(no title)
samsartor | 9 months ago
What I'm saying is, tensorrent couldn't find a more excitable third-party developer if they grew one in a lab. And you know what? I can't make heads or tails out of all their various abstractions. I've tried! I've read the docs, I've read the examples, I've gone to meetups. I think OP is right that "one more abstraction bro" probably doesn't solve the problem.
At a guess, the problem isn't a technical one, it is an organizational one. They don't have anybody to stand in for me, or devs like me (eg dumb people). There is no product leadership on the API design. Just a lot of really brilliant engineers obsessively tuning for their own usecases, unwilling to ever trade-off a hit in performance or expressivity for readability or writeability.
liaopeiyuan|9 months ago
I don't think anyone is seriously training an NN on TT hardware at the moment and I think that's an issue. I think tinygrad works not only because geohot is one hell of an engineer but also because comma dogfoods it. TT's engineers are absolutely brilliant (from reading their commits) but I think they are stretched too thin. Bounties are not gonna work - you can't expect an outsider with no internal access/bandwidth/knowledge to suddenly make e.g. Mixtral work as the issue spans at least across tt-xla/tt-mlir. And to agree with ^ training is a kind of artifact where good CX can only be derived from strong leadership and a leaner view of the stack. NVIDIA accumulated that over the decades and the rest are trying to catch up by aggressive hiring (not to say that hiring is necessary). e.g. Annapurna has a presence on the CMU campus when I was there and has the Anthropic team to test it out.

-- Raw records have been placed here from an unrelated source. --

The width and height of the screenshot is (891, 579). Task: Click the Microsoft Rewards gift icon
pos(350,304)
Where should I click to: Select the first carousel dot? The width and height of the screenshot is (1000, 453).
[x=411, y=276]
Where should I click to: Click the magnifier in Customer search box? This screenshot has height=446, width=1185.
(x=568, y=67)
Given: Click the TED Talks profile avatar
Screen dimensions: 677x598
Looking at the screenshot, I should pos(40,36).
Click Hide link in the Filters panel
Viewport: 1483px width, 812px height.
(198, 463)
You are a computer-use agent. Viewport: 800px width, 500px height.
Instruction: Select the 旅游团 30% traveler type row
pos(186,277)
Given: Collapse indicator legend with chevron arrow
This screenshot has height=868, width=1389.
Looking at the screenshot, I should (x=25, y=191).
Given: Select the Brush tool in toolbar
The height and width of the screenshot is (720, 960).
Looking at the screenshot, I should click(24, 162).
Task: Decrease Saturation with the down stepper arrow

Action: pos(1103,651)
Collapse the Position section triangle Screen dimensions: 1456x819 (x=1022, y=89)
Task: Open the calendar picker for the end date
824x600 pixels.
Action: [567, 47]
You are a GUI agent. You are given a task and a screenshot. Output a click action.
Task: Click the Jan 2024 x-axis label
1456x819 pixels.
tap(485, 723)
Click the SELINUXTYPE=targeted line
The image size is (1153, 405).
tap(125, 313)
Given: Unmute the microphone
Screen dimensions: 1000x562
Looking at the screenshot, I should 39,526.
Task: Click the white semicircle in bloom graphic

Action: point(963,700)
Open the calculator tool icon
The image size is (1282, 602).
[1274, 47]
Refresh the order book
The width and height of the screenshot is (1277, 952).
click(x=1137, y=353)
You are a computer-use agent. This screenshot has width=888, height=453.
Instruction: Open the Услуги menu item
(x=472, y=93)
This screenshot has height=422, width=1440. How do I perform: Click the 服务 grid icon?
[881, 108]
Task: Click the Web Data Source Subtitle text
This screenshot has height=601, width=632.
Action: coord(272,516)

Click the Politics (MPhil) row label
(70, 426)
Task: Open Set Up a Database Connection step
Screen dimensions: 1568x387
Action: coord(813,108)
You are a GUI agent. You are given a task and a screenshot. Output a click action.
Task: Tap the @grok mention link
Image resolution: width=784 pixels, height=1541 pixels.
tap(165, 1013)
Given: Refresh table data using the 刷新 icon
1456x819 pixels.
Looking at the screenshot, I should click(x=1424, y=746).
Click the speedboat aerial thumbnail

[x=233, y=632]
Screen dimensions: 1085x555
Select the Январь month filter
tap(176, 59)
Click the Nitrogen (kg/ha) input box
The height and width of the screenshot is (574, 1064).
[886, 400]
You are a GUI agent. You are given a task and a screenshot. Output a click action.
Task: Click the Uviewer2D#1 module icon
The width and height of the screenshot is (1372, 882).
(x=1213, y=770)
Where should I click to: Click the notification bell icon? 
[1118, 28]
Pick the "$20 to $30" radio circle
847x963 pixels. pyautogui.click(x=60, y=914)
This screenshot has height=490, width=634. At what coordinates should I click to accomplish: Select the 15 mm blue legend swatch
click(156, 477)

I'm an incredibly excited third-party developer as I think the pitch appeals a lot to grad students (who do model research) who need to run small experiments within the 13B range and reasonably scale them up to draw the first half of the scaling curve.
I lose too much productivity to abstractions and incomplete e2e support in TT's current shape. I'd love to give it another go in 6 months.
1024bees|9 months ago
There are clear reasons why a hardware company would use a graph compiler -- they think such an approach is higher performance, and makes tenstorrent look better on price per dollar when compared to competitors (read: nvda).
There is some legitimate criticism of TT here, their hardware is composed or simple blocks that compose into a complex system (5 separate CPUs being programmed per tensix tile, many tiles per chip), and that complexity has to be wrangled in the software stack -- paying that complexity in hardware so there is less of a VLIW model in software might remove a few abstractions.